Speeding up my logsumexp function

Oops, didn’t read for the motivation; my apologies.

remainder(dim::Int, ::NTuple{2}) = 3 - dim
function remainder(dim::Int, ::NTuple{N}) where {N}
    ntuple(n -> n < dim ? n : n + 1, Val(N-1))
end
using SparseArrays
function lsexp_mat(mat::AbstractMatrix; dims=1)
    @assert dims == 1
    remdim = remainder(dims,size(mat))
    maxinds_ = map(argmax, eachslice(mat, dims=remdim))
    max_ = getindex.(eachslice(mat, dims=remdim), maxinds_)
    m, n = size(mat)
    zero1_mat = sparse(maxinds_, axes(mat,2), ones(m), m, n)
    exp_mat = exp.(mat .- max_) - zero1_mat # TODO: generalize me
    log1p.(sum(exp_mat, dims=dims)) .+ max_' # TODO: generalize me
end

This isn’t a great solution, but I wanted to actually offer something addressing your actual question:

Is there way to create a mask matrix with 1 at all argmax indices and 0 else where without mutation?

by using sparse.
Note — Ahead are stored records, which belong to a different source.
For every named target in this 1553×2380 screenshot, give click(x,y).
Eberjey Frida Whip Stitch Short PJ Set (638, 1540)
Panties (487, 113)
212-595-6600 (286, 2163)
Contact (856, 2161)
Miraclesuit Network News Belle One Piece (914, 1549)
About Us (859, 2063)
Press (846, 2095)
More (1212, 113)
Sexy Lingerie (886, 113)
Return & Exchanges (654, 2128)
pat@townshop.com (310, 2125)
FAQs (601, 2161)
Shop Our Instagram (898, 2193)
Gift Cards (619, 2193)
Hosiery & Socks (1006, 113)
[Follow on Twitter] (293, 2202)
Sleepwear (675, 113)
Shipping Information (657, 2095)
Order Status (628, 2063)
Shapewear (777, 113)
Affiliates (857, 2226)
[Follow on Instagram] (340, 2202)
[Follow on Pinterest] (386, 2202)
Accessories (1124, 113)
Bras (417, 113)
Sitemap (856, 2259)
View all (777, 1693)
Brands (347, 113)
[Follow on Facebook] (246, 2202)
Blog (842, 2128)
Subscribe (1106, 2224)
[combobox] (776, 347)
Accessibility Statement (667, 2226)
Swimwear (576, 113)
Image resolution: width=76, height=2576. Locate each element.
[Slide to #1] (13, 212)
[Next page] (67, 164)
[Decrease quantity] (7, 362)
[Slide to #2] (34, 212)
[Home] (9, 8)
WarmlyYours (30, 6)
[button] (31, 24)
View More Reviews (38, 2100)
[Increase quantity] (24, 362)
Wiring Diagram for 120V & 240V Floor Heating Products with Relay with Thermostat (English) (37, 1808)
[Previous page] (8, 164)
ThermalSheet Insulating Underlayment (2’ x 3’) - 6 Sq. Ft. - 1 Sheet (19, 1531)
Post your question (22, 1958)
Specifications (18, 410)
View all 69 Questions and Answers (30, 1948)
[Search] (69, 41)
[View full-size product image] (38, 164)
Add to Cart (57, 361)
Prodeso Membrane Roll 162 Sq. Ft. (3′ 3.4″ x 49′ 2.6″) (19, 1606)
You could almost certainly make that more efficient.

julia> mat = [1e-20 1e-20; log(1e-20) log(1e-20)];

julia> zero1_mat = zeros(size(mat)); zero1_mat[end, :] = zero1_mat[end, :] .+ 1;

julia> lsexp_mat(mat) # new
1×2 Array{Float64,2}:
 2.0e-20  2.0e-20

julia> lsexp_mat(mat, zero1_mat) # original
1×2 Array{Float64,2}:
 2.0e-20  2.0e-20

Worth pointing out that Zygote doesn’t currently support the SparseMatricSCS constructor, so this answer doesn’t really help you.
It also doesn’t support sort. So you’ll have to do a little work defining your own adjoints. I’d reccomend defining the rule for lsexp_mat directly (which would allow you to mutate internally).